Miral Tahawy – La tente – traduit de l’arabe (Egypte) par Siham Djafer (Miral Tahawy, Le Caire, 1996) Editions Paris-Méditerranée 2001
« A mon corps… Pilier d’une tente à ciel ouvert »
Fatim, Fatima, Fatoum…. Le destin… La petite fille, narratrice de ce livre, est une jeune bédouine promise à un destin de princesse digne de son ascendance noble. Elle est prisonnière d’une tente arrêtée en plein désert, une maison, dont les pièces distillent une cruelle insomnie, où geint la mère, qui ne peut donner de fils à son mari. Toutes femmes rivées à leur corps, qui est leur plus implacable destin. Pour celle qui se rebelle, c’est la chute… Au sens propre comme au sens figuré. Le père fuit la maison sans fils : « Une maison sans homme est, comme une oasis sans puits…C’est une terre stérile. », se lamente la grand-mère.
« Une tente peut être plantée sur un seul pieu (l’homme) et ce pieu a besoin d’une terre (femme) pour l’accueillir. »
Ce monde devenu exclusivement féminin est en train de sombrer lentement… Les mariages forcés, l’excision, nient le corps des femmes. Mais Miral Al-Tahawy raconte simplement ; elle ne dénonce pas.
Fatima dont le destin était de briller, rampe sur le sol, la tradition ne permet plus de se tenir debout dans un monde en crise où les hommes et les femmes redéfinissent leur rôle sous la pression de la modernité. L’Occident pénètre dans ce monde fermé en la personne d’Anne, blonde et pâle.
Le récit se déploie dans une langue belle, poétique et d’une très grande mélancolie. Le monde est comme suspendu entre ciel et terre et Fatima ne peut se tenir à égale distance des deux, clouée au sol. Parabole ou métaphore de la femme bédouine ? Un peu des deux. Elle construit un univers où, recluse derrière de hauts murs et un lourd portail, elle ne peut s’échapper qu’en tissant des histoires tirées de son peuple et de sa propre imagination. Une porte ouverte sur l’avenir, et le désert dont elle est privée. Car le destin de Fatima est peut-être de raconter des histoires. Mais cela sera-t-il suffisant pour la sauver, pour faire de son corps de femme « le pilier d’une tente à ciel ouvert » ?
Mihal Al-Tahawy Miral al-Tahawy (Arabe: ميرال الطحاوي) est une auteure égyptienne de nouvelles et de romans.
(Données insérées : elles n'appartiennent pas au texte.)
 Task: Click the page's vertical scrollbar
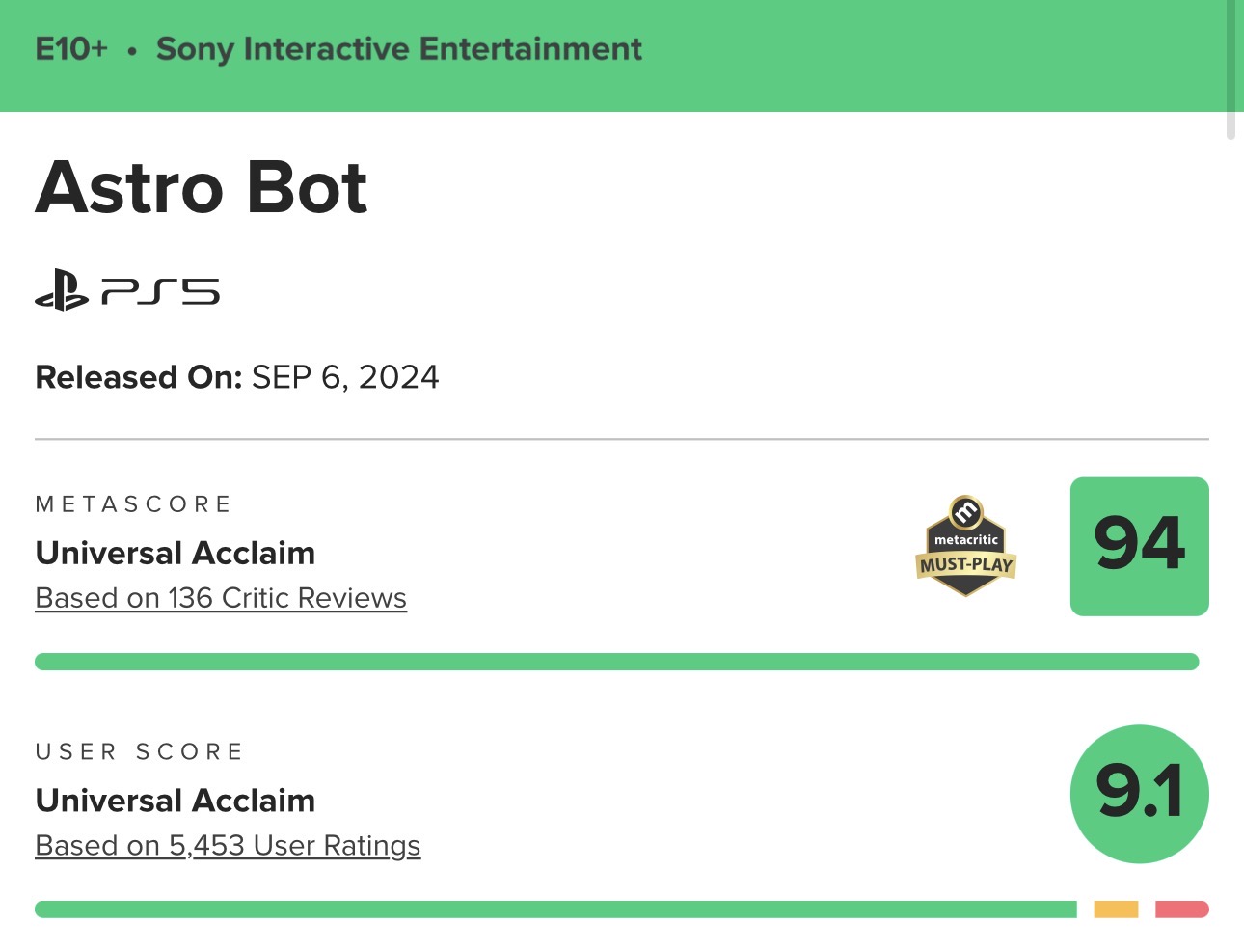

Jusqu’à ce qu’elle vienne étudier au Caire, à l’âge de 26 ans, elle n’avait jamais quitté son village (Gezirat Saoud au nord- est du delta du Nil) sans un homme de la famille. Elle a évité le mariage en travaillant comme enseignante et ensuite en étudiant à l’Université du Caire sans l’autorisation de sa famille.
Elle est née en 1968 dans la tribu bédouine des Hanadi et grâce à un père libéral, elle et sa sœur ainée qui est devenue pharmacienne par la suite, ont pu étudier malgré la réclusion traditionnelle des femmes. Ce combat pour sa liberté l’a poussée à écrire. Elle a enseigné la littérature arabe à l’Université de Giza au Caire avant de partir aux Etats-Unis. Elle a écrit l’Aubergine bleue et deux autres romans non-traduits en français mais en anglais, Gazelle Tracks (Les traces de la Gazelle)(Garnet Publishing/AUC Press, 2009) et Brooklyn Heights (les Hauts de Brooklyn) qui a eu un gros succès critique outre-Atlantique ( elle a gagné la médaille Naguib Mahfouz de littérature traduite en anglais).